Her international experience and her passion for salvaging old furniture and collecting art are evident in the home’s details. A Salvation Army-bought dresser with new paint and hardware serves as console table; a piano bench with an opaque leather seat sits at the end of a guest bed, bookended by color-splashed lamps that Lee shopped off Craigslist and topped with fresh shades.

She’s big on preservation and loves finding a new purpose for old furniture and accessories.

“If the structure is in good condition, I would rather see it go in someone’s home than in a landfill somewhere.”

Behind a big glass door that leads to the backyard, two dogs look longingly at Lee and offer the occasional “woof woof”.

Big golden Haley and tiny Sophie live with Lee permanently, but she says she frequently fosters animals.

“I’ve had about 20 dogs come through in the last year.”

From the fresh scent in the air and fur-free floors, one would never guess.

“I do a lot of sweeping,” she says.

Lee, like her home, has character, which contributes to her success in the design business. Coupled with her talent, that character has made her a celebrity. After submitting an audition video at the eleventh hour (“The night before the deadline, I decided to give it a shot,” she says), Lee was chosen for the HGTV reality show “Design Star”, where contestants compete to win their own TV show.

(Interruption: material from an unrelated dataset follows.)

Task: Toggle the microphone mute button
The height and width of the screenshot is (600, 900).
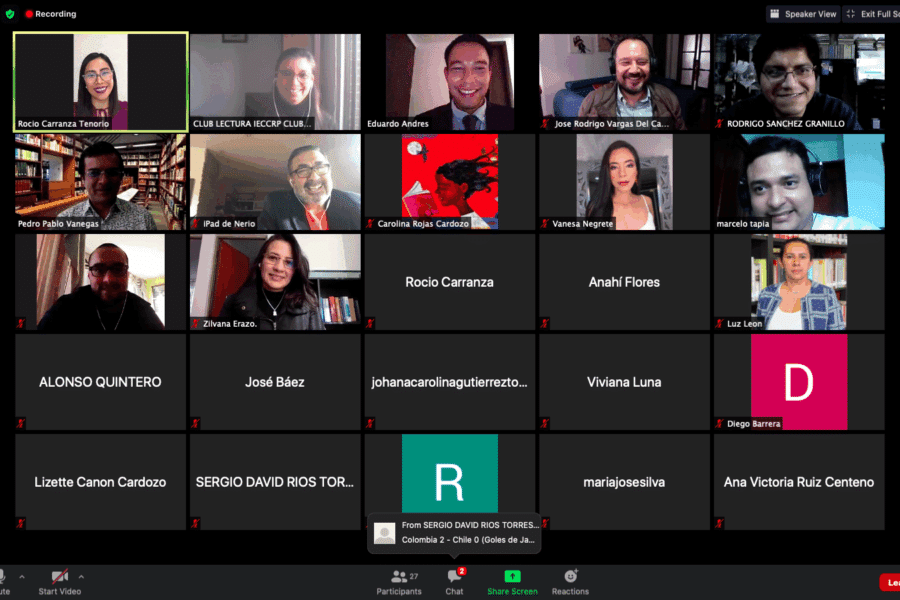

“I saw the show on TV and thought, I’ve done all this [to my own house]. It can’t be that hard.”

She apparently had yet to see the infamous kitchen remodel challenge.

“It had to be the most difficult thing I’ve ever done.”

She describes the 16-hour days in Los Angeles, laboring with little sleep — the toughest episode included the kitchen challenge, where she worked with a team of five to remodel a family’s kitchen in 26 hours.

“We spent three months remodeling our kitchen at home, and I thought that was tough,” she says.

She was disappointed to be the fifth person to be eliminated, though she says she was happy to get home and sleep.

Anyone who watches reality shows can tell you that the soft-spoken Lee is far too likeable to make it to the final round of the game show genre that loves polarizing personalities.

“It was a dream come true to be on the show,” Lee says. “I met some wonderful people and had a great learning experience.”

And does the Lake Highlands resident have any designs on returning to television?

She says she’d love to be a contestant on CBS’s “Amazing Race” someday.